What is needed >> Reproduce the passage of the journal entry from "So with yesterday" up to and including "the same again.", keeping every word and punctuation mark unchanged.

Page text >>
[Start]

JOURNAL:
Infinity Squared (Mark )
-
The day after
2006-06-23 01:01:20
Before I pass out from hunger from having just woken up from a 12 hour sleep and having had nothing since almost 18 hours ago I felt like writing a thing or two now because I've always felt I'm at my most nostalgically reflective when I'm absolutely hungry, perhaps because the heavy weight one feels in one's heart during a moment of strong emotion is not hindered in its fall by a full stomach... meh.
Anyway, yesterday a good friend of mine left for Malaysia, this time for good. He was an international student and after the four and half years that he's stayed here, he has come to enjoy life in this fair land of mine to actually want to become a permanent resident. However due to some tragic events in his family, he has decided to come back home with no real thought of coming back, at least not in the near future.
So with yesterday being the last day of my exams as well, and us having a rather large farewell dinner with almost everyone from our bunch of students turning up (I never realised how many Indians I've befriended over the years), one cannot feel that things will never be the same again.
I've got a sense of trepidation currently as I'm not confident about one or two of the exams I did (but with my record of not having have failed an exam from that professor before and never any first semester subjects, I'm hoping these are all just end of year jitters). My job hunting leaves a lot to be desired (as in truth, I've done zilch). And finally, I'm way behind in my AMV projects too...
Still... I'm at a cross-road now which I thought was so far away, seemingly only yesterday. Before, my life revolved around the premiere of major movies, well, movies that defined the generation, and that last of those which I recalled was Star Wars Episode III. Not saying it was the greatest or anything, just that for me it was something else to look forward to with some degree of enthusiasm. Now, the last thing that is clear in my mind is the approach of my graduation in October...

[End]

Data shown >>
[Start]

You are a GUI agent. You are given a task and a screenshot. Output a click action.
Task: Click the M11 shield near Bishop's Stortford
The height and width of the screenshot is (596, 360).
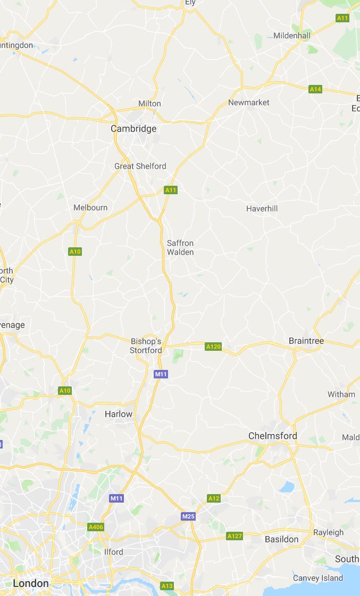point(161,374)
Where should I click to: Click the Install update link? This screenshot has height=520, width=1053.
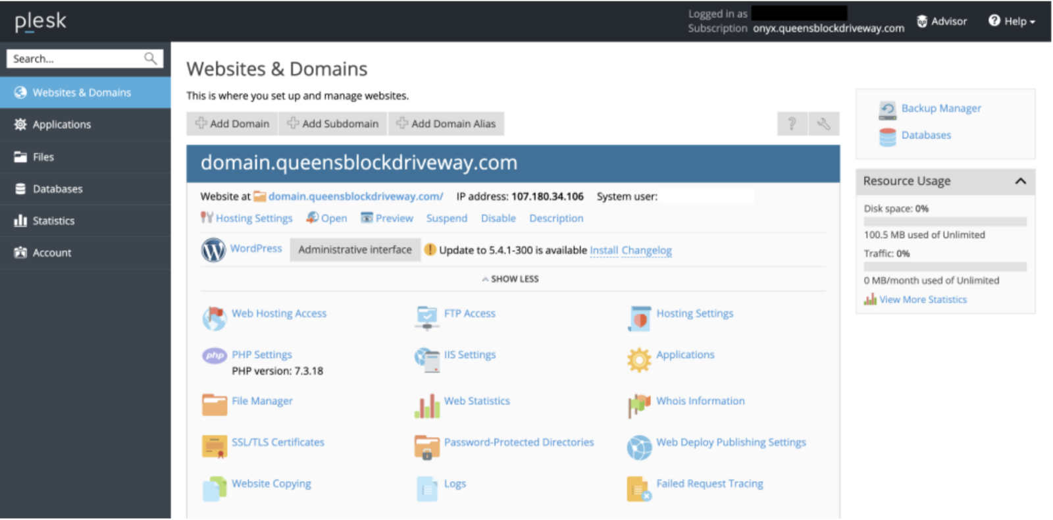tap(604, 251)
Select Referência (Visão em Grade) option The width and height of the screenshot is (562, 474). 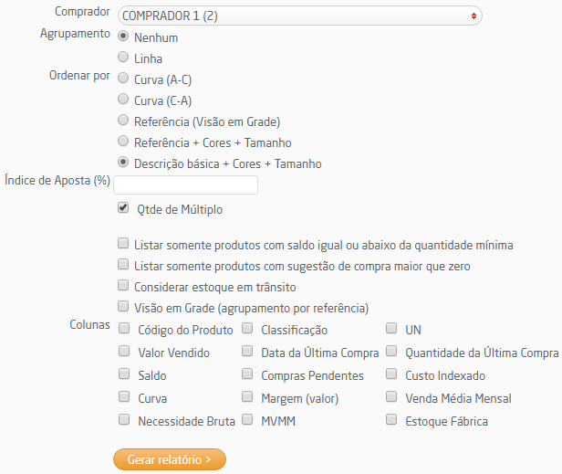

[End]

Response >>
So with yesterday being the last day of my exams as well, and us having a rather large farewell dinner with almost everyone from our bunch of students turning up (I never realised how many Indians I've befriended over the years), one cannot feel that things will never be the same again.